* Stated exercise A: List each form of the permanent campaign that the excerpt on the French Marxists says the Parti Ouvrier carried on.
* Stated exercise B: In the excerpt on the French Marxists, what label is given to the innovative political strategy that arose from the complex of assumptions?
* Stated exercise C: From the excerpt on the French Marxists, write out the passage from "I explore what" up to and including "Economic Policy (NEP).".

[begin Excerpt]

I explore what we as historians of Russia can learn from the case of the French Marxists. To keep things interesting, I advance two seeming paradoxes. First, the undemocratic part of Lenin's legacy comes in large part from European Social Democracy, while the Russian context contributed to the democratic part. Second, the utopian dreams of a future society current during the pre-war Second International do not tell us very much about the so-called "utopian" episode of War Communism, but they do tell us much that we need to know about the New Economic Policy (NEP).

[...]

In Guesde's words: "At all times there have been, if I may so express myself, two proletariats in the proletariat. One is the proletariat of ideas, aware, knowing what it wants and where it is going; the other is the proletariat of facts, undecided if not refractory, that has always had to be towed along. And it will continue to be thus up to the revolution."

[...]

This complex of assumptions--the revolution will come only if the proletariat is convinced of its mission, "the socialist party must educate the proletariat, not the opposite," the workers' acceptance of their mission is nevertheless only an affaire du temps--gave rise to an innovative political strategy that can be labeled campaignism. Campaignism was a central feature of the German SPD and its attempts to create an "alternative culture" (the evocative title of vernon Lidtke's classic study on the subject). Like the SPD, the Parti Ouvrier carried on a permanent campaign, including the written word, the spoken word of rallies and study circles, and active protest demonstrations.

[end Excerpt]
[begin Stored records]

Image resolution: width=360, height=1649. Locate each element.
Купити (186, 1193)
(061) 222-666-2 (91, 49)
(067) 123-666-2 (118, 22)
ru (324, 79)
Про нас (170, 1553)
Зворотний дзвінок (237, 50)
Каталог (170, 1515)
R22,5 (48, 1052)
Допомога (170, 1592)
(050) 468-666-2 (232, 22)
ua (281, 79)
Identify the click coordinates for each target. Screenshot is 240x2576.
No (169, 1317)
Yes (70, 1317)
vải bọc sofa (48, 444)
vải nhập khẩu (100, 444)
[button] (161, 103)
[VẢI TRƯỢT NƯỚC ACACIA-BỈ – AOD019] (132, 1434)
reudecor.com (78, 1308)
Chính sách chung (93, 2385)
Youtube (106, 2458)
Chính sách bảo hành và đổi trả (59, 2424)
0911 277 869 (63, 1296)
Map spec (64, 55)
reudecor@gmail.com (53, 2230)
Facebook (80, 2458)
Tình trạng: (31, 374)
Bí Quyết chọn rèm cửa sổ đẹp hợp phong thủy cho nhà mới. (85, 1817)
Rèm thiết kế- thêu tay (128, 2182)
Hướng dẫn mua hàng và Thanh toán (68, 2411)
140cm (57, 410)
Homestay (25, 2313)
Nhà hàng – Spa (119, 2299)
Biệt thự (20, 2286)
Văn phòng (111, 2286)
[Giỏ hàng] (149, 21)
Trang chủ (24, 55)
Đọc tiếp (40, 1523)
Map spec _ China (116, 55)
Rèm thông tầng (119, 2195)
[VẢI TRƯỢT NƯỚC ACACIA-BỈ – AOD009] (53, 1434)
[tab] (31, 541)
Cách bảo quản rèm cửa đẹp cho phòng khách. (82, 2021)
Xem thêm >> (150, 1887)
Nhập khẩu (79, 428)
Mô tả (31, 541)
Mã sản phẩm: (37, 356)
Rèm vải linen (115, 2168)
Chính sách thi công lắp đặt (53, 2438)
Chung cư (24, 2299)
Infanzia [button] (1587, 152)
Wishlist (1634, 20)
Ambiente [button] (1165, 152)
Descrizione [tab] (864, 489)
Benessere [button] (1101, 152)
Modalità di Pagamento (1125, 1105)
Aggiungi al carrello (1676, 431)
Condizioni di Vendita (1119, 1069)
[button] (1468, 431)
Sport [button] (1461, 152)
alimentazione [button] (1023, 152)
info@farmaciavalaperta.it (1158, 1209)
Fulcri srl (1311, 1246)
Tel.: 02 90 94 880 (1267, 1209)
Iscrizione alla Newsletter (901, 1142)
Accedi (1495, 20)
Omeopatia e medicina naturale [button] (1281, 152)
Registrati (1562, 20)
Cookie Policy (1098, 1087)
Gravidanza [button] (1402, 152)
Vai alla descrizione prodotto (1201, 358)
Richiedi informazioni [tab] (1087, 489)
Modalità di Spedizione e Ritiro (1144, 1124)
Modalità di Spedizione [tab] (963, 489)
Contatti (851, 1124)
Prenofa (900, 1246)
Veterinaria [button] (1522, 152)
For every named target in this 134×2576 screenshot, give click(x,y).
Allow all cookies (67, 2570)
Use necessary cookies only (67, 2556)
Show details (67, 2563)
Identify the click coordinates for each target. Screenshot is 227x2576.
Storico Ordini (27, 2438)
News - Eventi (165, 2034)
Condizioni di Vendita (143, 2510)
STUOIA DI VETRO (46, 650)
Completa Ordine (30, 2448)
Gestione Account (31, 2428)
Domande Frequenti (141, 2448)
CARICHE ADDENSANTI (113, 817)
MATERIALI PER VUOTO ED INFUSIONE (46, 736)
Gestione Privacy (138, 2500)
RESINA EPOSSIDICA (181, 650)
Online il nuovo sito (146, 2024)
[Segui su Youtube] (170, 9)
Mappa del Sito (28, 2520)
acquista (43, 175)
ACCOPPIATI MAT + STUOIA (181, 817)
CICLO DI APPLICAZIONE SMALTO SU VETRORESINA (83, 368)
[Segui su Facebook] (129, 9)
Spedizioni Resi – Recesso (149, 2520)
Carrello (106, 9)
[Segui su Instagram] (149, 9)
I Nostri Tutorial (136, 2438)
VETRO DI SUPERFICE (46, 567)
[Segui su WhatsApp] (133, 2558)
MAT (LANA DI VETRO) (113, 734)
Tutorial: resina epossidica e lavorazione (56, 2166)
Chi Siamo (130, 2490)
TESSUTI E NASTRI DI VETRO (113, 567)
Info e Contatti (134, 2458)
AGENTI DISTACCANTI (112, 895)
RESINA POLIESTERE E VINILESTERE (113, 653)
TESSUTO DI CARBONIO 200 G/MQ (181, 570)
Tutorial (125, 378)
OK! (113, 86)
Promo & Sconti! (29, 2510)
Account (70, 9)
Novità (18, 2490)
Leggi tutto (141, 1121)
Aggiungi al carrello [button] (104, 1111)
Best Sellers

[end Stored records]

* Right answer A:
- The written word
- The spoken word of rallies and study circles
- Active protest demonstrations

* Right answer B: Campaignism.

* Right answer C:
I explore what we as historians of Russia can learn from the case of the French Marxists. To keep things interesting, I advance two seeming paradoxes. First, the undemocratic part of Lenin's legacy comes in large part from European Social Democracy, while the Russian context contributed to the democratic part. Second, the utopian dreams of a future society current during the pre-war Second International do not tell us very much about the so-called "utopian" episode of War Communism, but they do tell us much that we need to know about the New Economic Policy (NEP).